How to Embellish Any T-Shirt
"Chanin is out to challenge the idea that 'fashion' is about the designer, and 'sewing' and 'craft' is about the home-made. As she puts it, making things needn't be viewed as a competition between the 'auteurs' and the 'amateurs.' (This view also has a gendered dimension that is itself inherently problematic — 'fashion' connoting that which is hierarchical and male, 'craft' that which is humble and female.) When she started selling her patterns, she says, others in the industry told her, 'You just killed your business.' But sales of her collection remain robust, she says — probably because the many hours of work that go into most pieces make them difficult to truly replicate — and the DIY side of Alabama Chanin has meanwhile grown to nearly match the fashion side.

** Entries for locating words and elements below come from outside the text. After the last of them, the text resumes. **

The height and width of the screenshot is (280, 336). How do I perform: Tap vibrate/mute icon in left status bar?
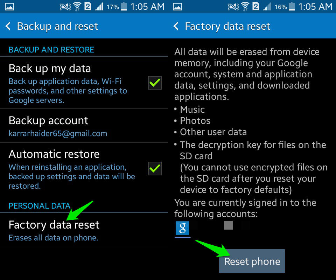click(x=65, y=7)
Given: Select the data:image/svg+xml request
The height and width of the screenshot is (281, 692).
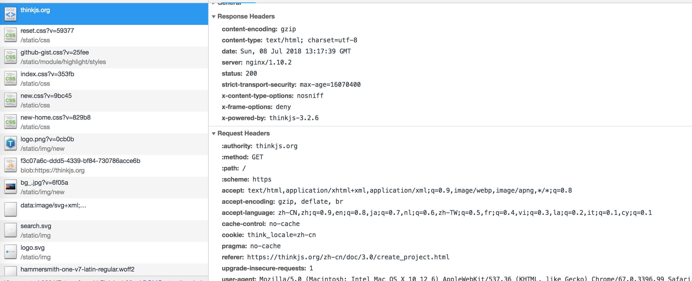Looking at the screenshot, I should tap(53, 205).
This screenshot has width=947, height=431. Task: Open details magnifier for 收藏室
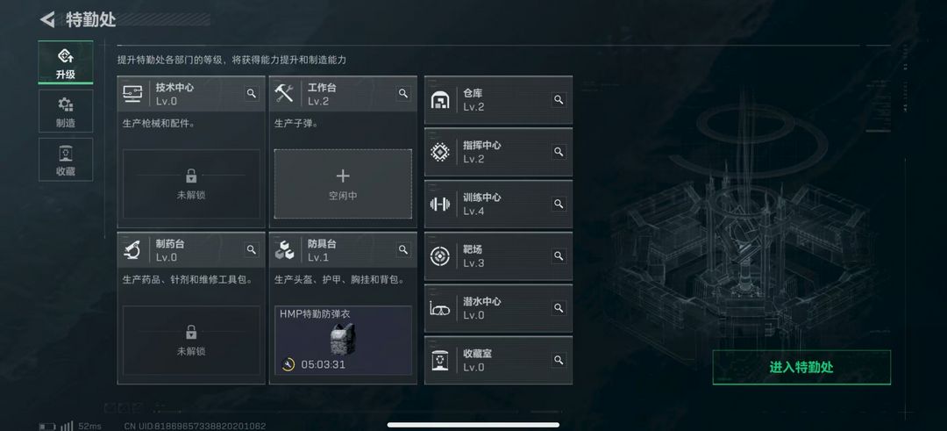click(x=559, y=360)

Natalie Chanin lives in Florence, Alabama, where her design workshop is located (and where her clothing is made, by local seamstresses who earn a living wage in an area of the South that has been ravaged by unemployment and industry flight). But this week, when Chanin came to New York for the Makeshift conference on sustainability and DIY culture in fashion, I jumped at the chance to meet her. We drank chamomile tea and talked DIY and did DIY. I learned things.
If you're like me, you believe that making things can be powerful. It's an exercise in autonomy, and it's a demonstration of thrift. I find sewing a purse, even if it takes me a week's worth of evenings (maybe because it takes me a week's worth of evenings) much more empowering, and certainly more satisfying, than I do buying one."